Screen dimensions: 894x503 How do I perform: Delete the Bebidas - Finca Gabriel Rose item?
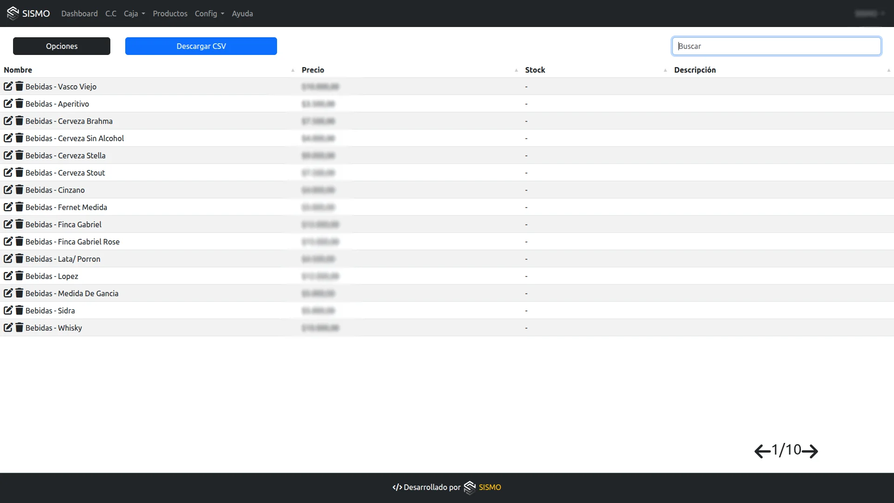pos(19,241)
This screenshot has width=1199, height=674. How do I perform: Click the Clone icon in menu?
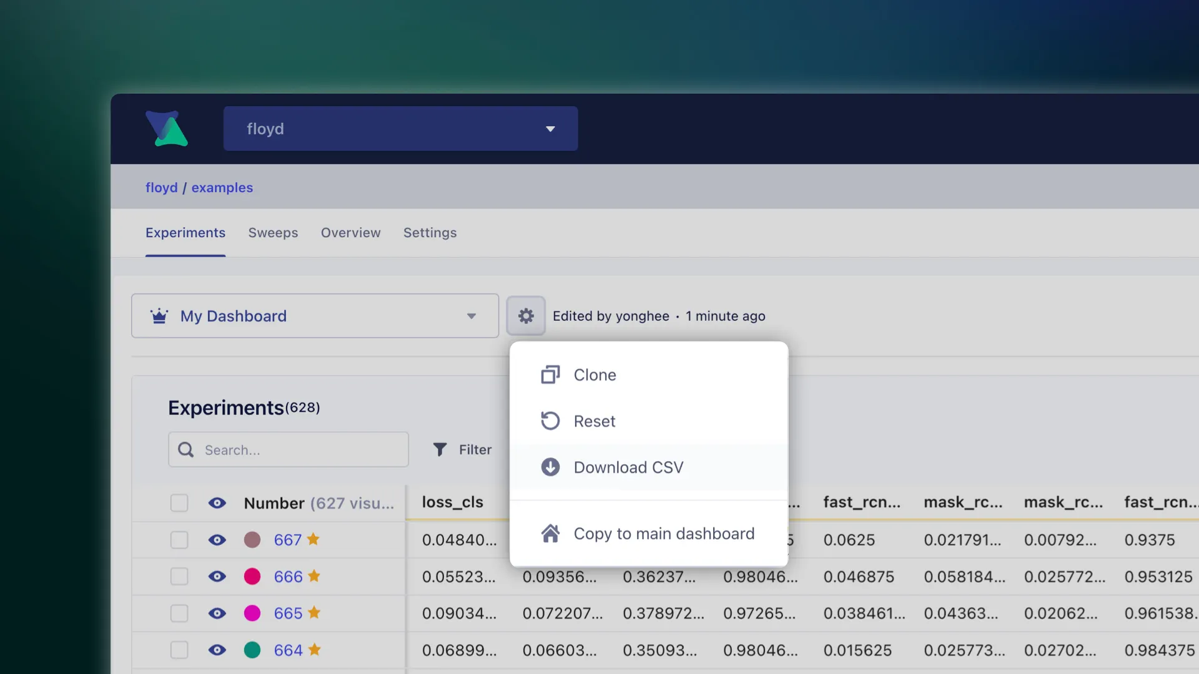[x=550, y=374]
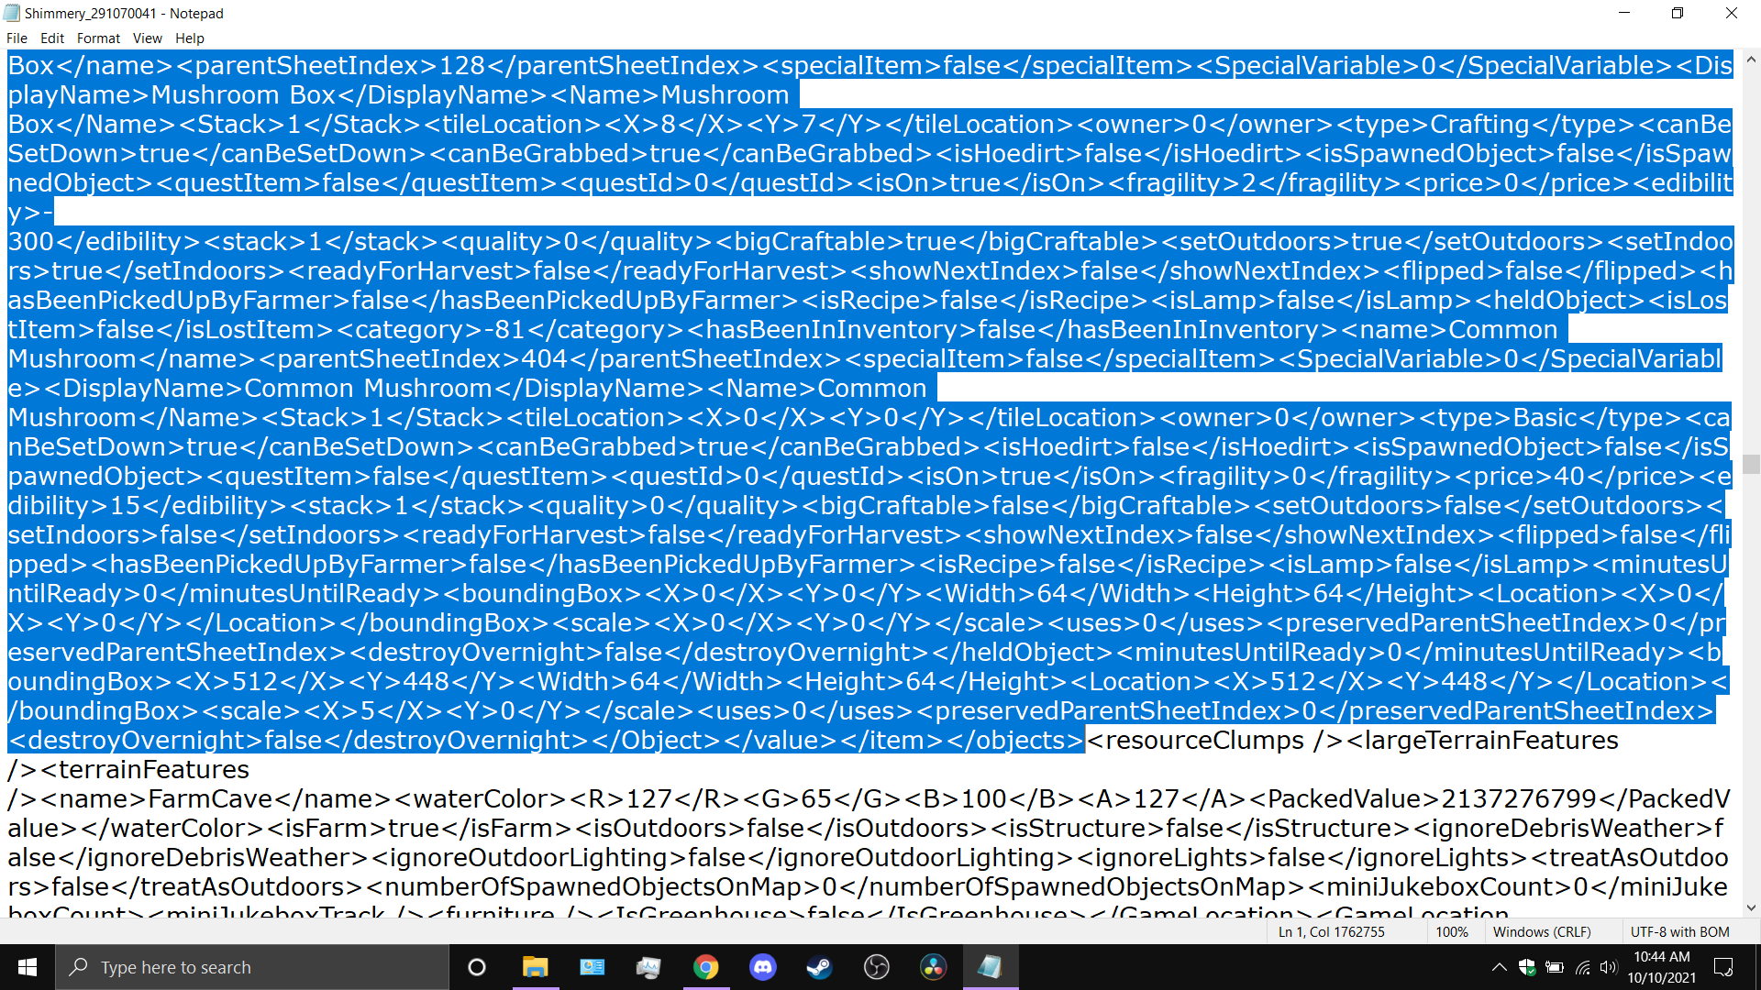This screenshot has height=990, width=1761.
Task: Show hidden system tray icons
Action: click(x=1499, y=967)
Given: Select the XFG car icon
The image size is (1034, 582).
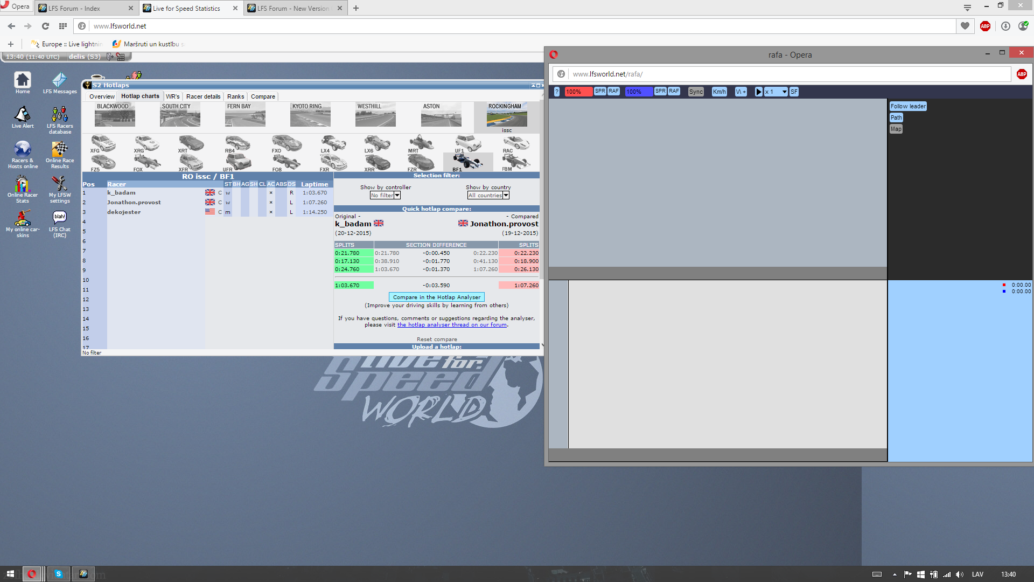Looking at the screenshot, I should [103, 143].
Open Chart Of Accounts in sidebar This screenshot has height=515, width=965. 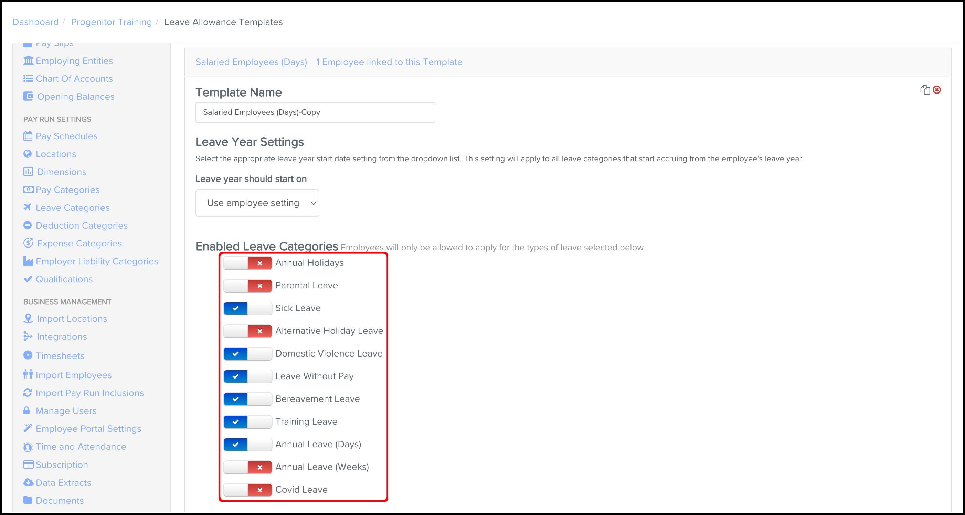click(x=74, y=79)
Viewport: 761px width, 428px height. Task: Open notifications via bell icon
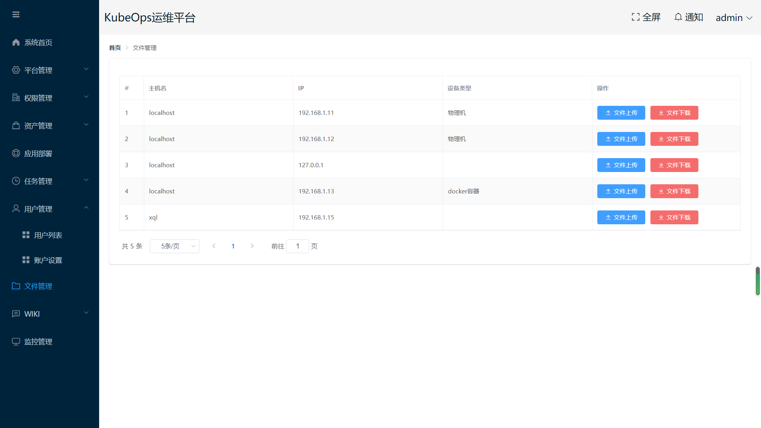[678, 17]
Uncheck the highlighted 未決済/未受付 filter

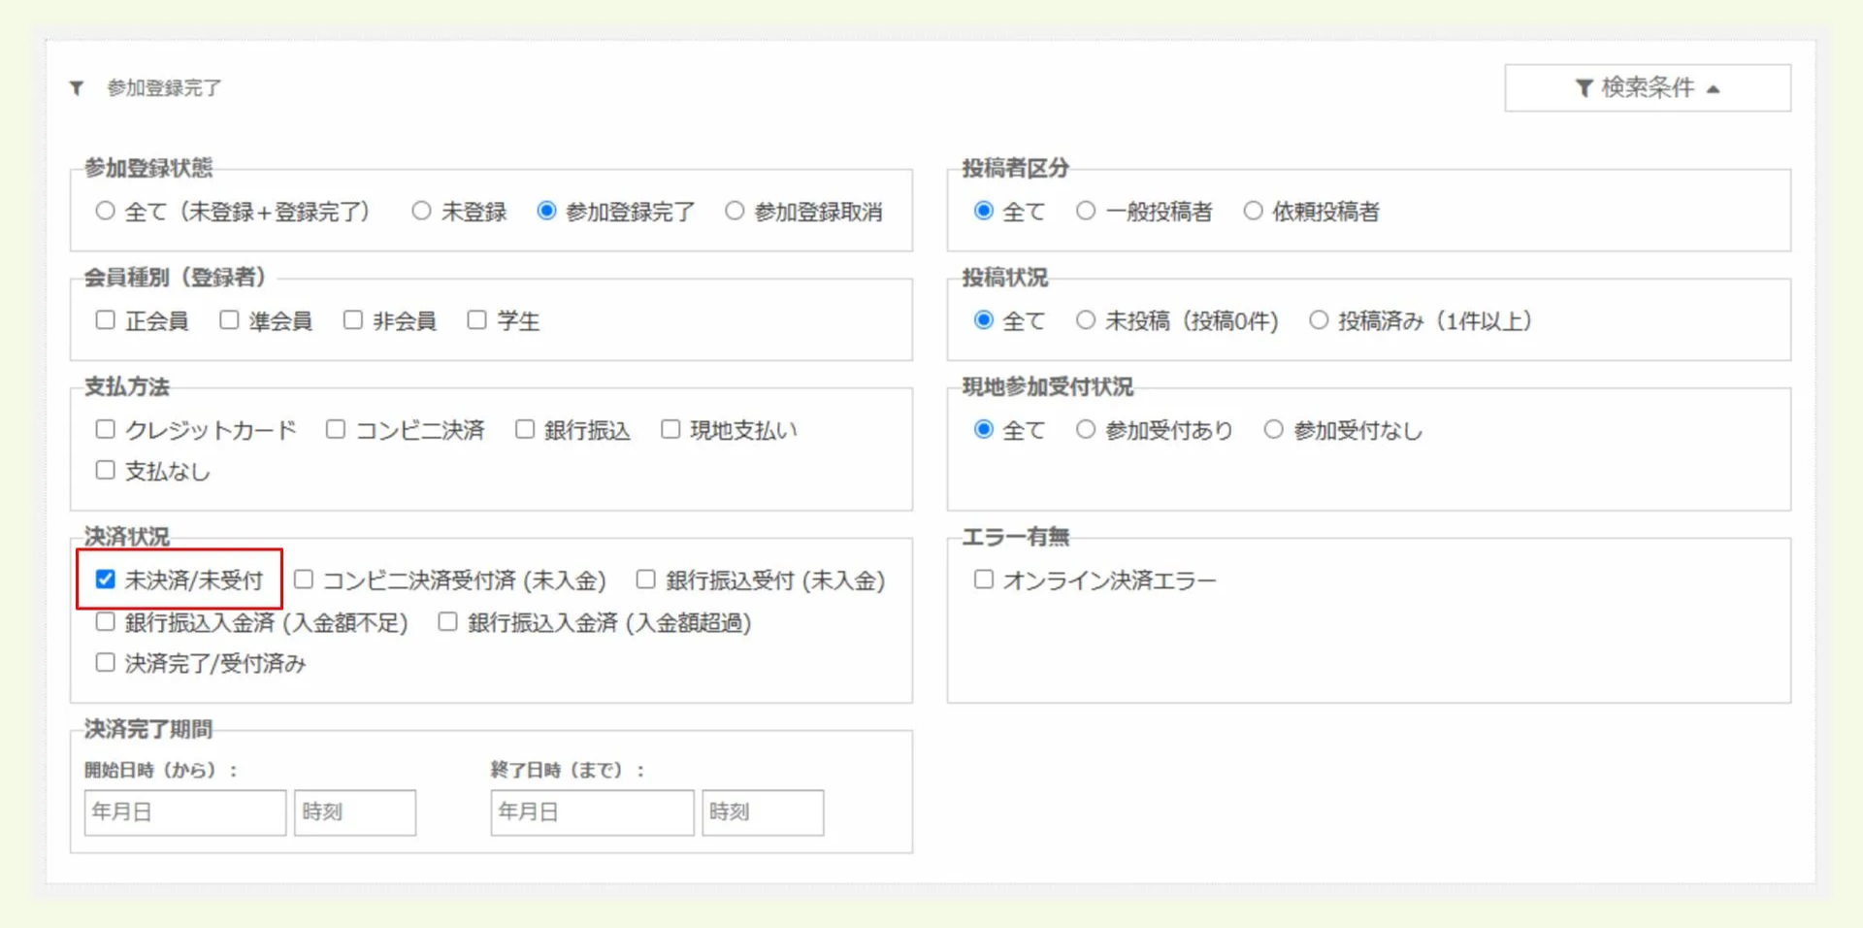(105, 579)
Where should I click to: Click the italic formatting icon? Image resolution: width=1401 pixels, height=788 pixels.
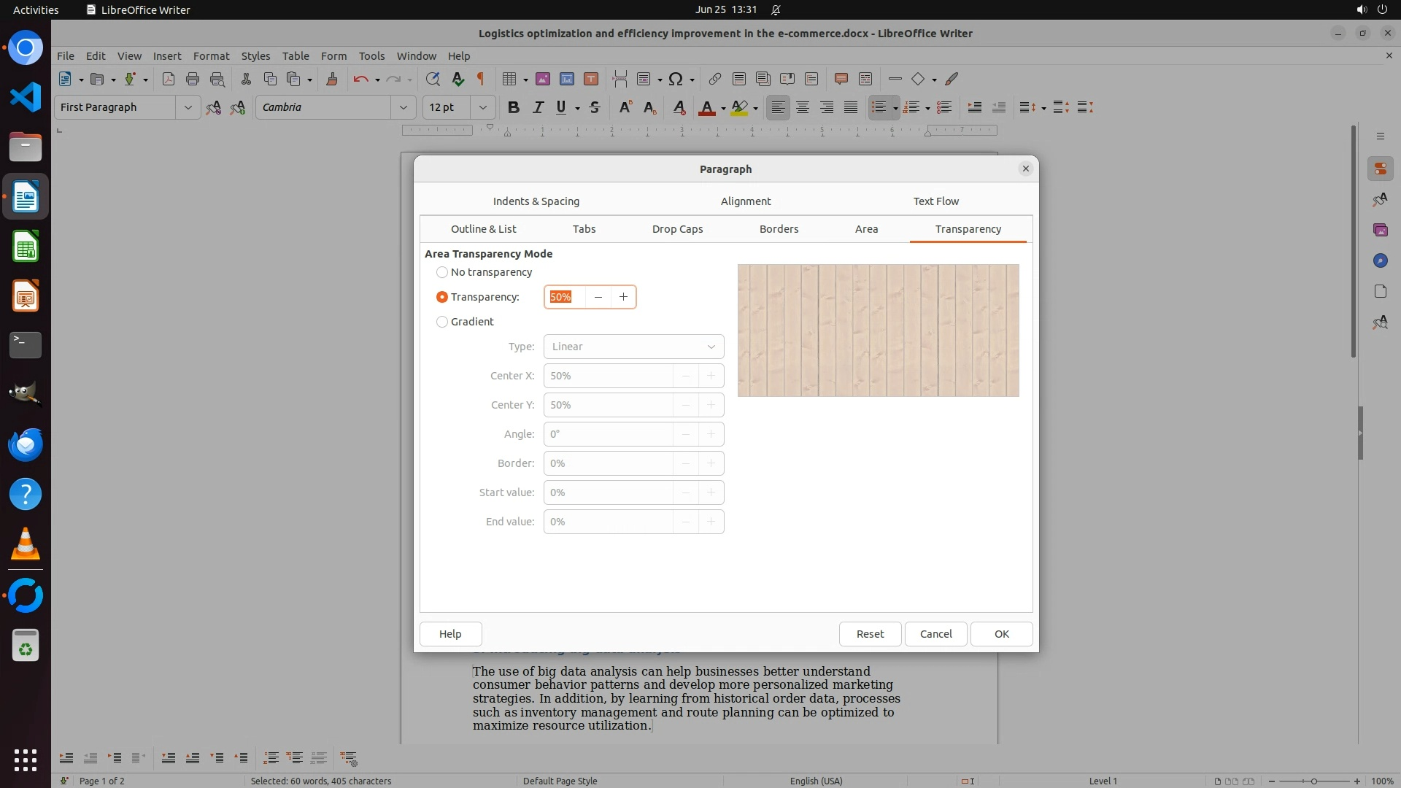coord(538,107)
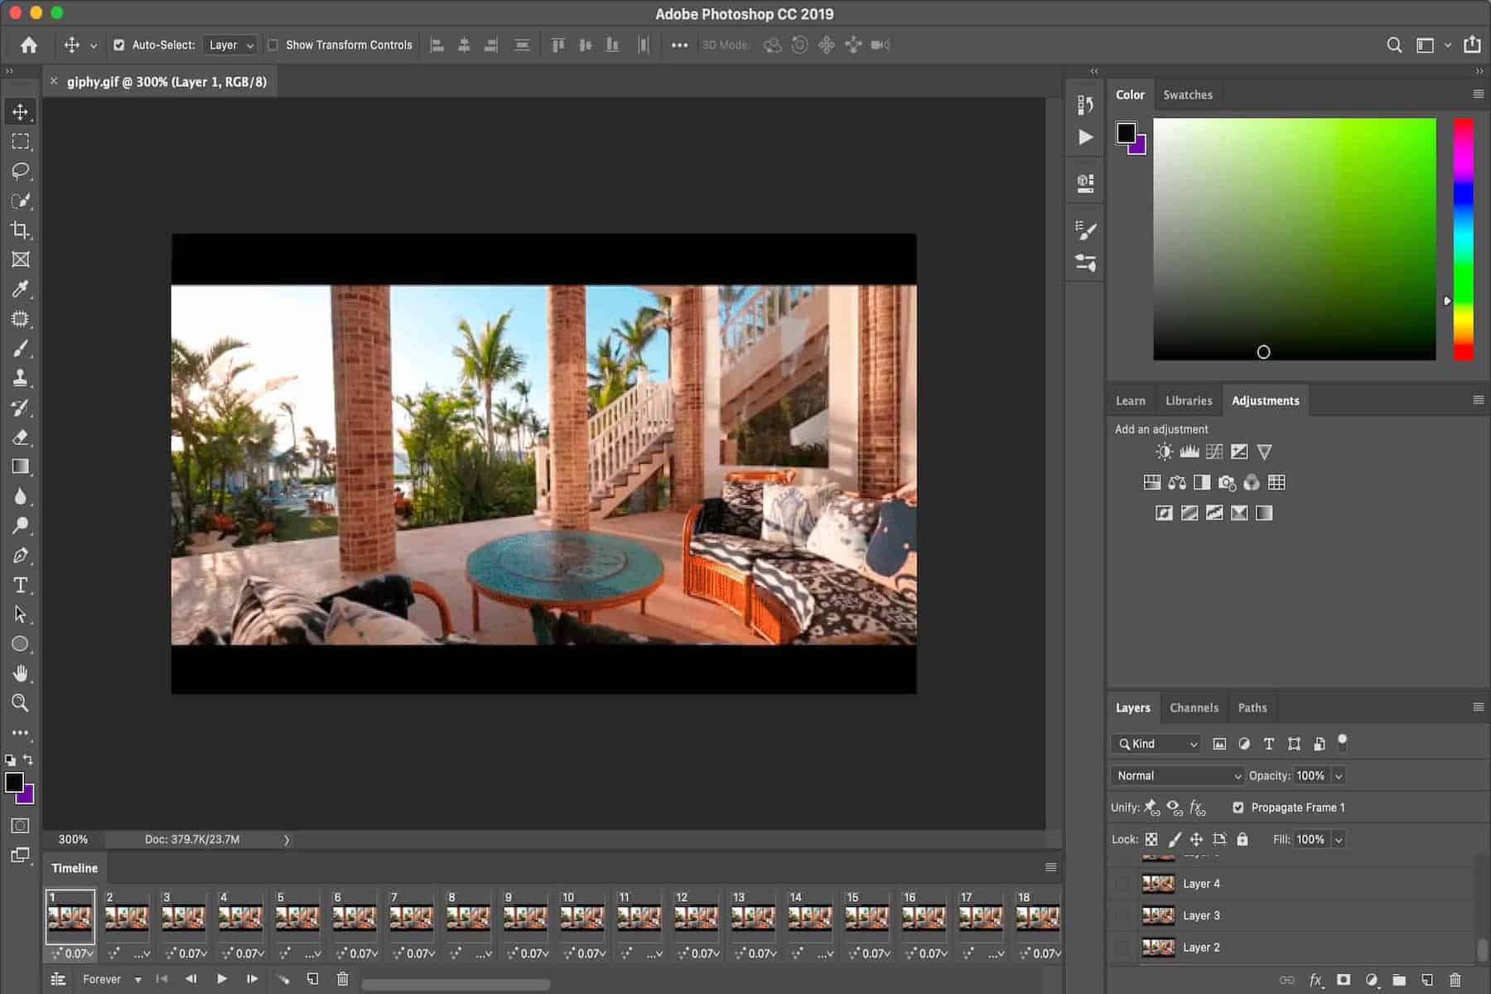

◇ ◇ ◇ ◇

**Exercise aim:** Leave the pictures out and restate exactly the lines from the one that has "Where should I" through the final line of the entries above, both ends included.

**Answer space:**
Where should I click to: Click the italic formatting icon? Image resolution: width=1401 pixels, height=788 pixels.
coord(538,107)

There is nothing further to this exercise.